Die CDU-Politikerin Katherina Reiche hat sich in der Diskussion um die frühkindliche Betreuung hinter Familienministerin Ursula von der Leyen gestellt. Es sei notwendig, die finanzielle Basis der Familien zu stärken und die Vereinbarkeit von Familie und Beruf durch Kindertagesstätten und Tagesmütter zu fördern. "Eine echte Wahlfreiheit haben wir zumindest in den alten Ländern bislang nicht", erklärte Reiche.

Moderation: Elke Durak |
    Elke Durak: Wie ist eigentlich die CDU, konservativ und modern? Das scheint eine Frage zu sein, die der Debatte in der Union um die Familienpolitik und die Kinderbetreuung folgt. Eine ganze Reihe führender CDU-Politiker unterstützt die Ministerin von der Leyen in ihrem familienpolitischen Kurs.

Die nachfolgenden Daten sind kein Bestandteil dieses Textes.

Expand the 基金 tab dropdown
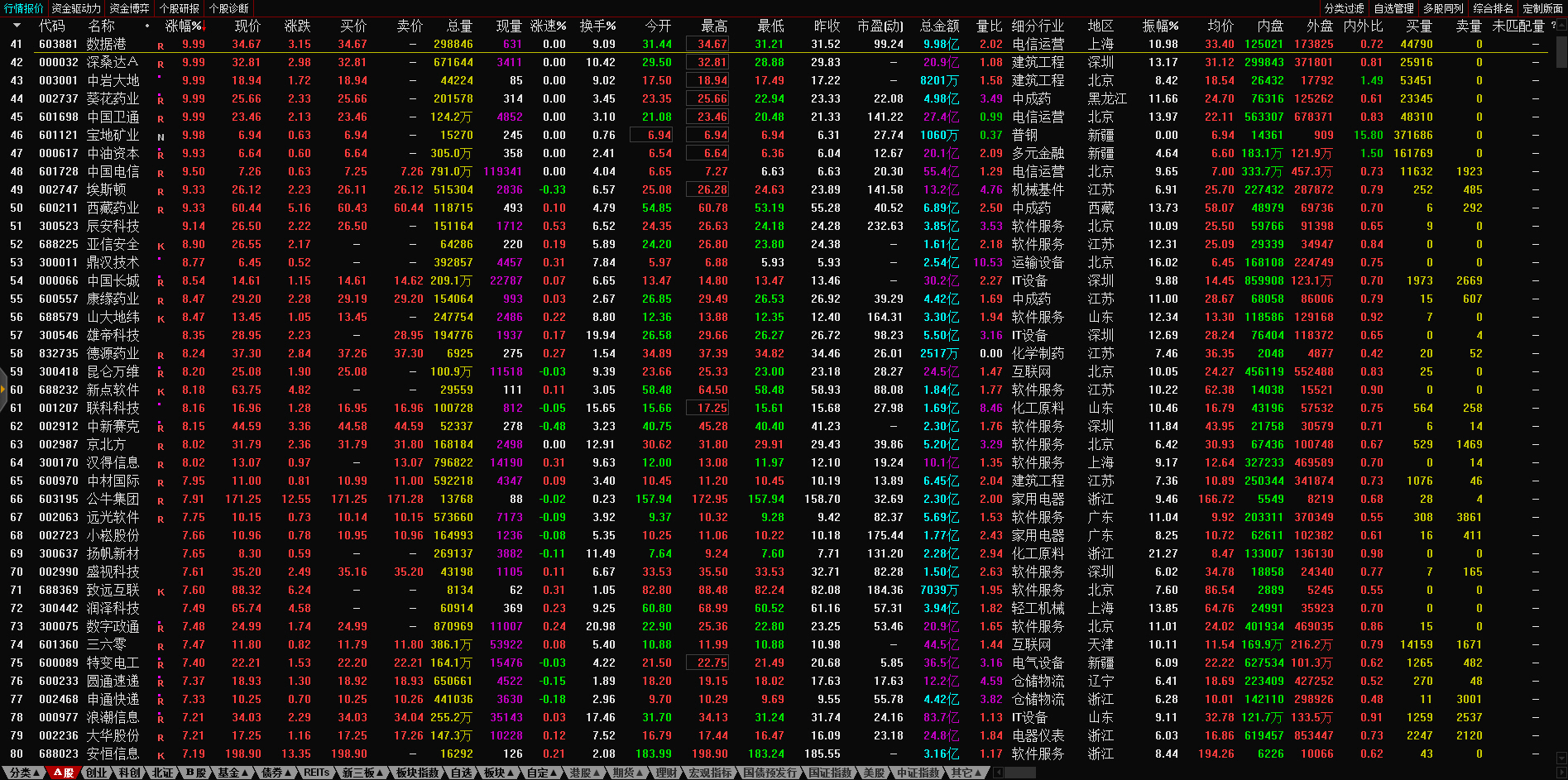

Andere warnen vor dem Verlust des konservativen Profils und gar vor Tendenzen, die Partei nach links Richtung SPD zu rücken.

    Katherina Reiche ist stellvertretende Vorsitzende der Bundestagsfraktion von CDU und CSU und Mitglied der Grundsatzkommission ihrer Partei und nun am Telefon. Schönen guten Morgen Frau Reiche!

    Katherina Reiche: Guten Morgen!

    Durak: Diese Hemmungen, die sich ja aus dieser Warnung auch sozusagen schlussfolgern lassen, das bewährte Leitbild der Union von Familie und Ehe zu modernisieren, also in Frage zu stellen, erinnert Sie das an irgendetwas?

    Reiche: Wir haben in der Tat schon mehrere größere Debatten über die Familienpolitik geführt, aber ich glaube, noch keine so intensiv, wie wir es jetzt gerade tun. Die einzige Chance für uns als Union aber, die Identität der Partei auch als Familienpartei zu bewahren und weiterzuentwickeln, ist, Ursula von der Leyen in ihrem Kurs zu unterstützen. Wenn die heute jüngere Generation um 18 und 35 zwar vielleicht noch heiratet und in den Beruf geht, aber keine Kinder mehr bekommt, wenn Akademikerinnen sich zu fast 50 Prozent entscheiden, nur noch dem Beruf zu folgen und auch keine Kinder zu bekommen, wenn wir zunehmend Alleinerziehende haben, die der Hilfe bedürfen, dann ist eine Modernisierung der Familienpolitik und ein Angebot für all diese Menschen, die auf Hilfe vertrauen und warten, unerlässlich.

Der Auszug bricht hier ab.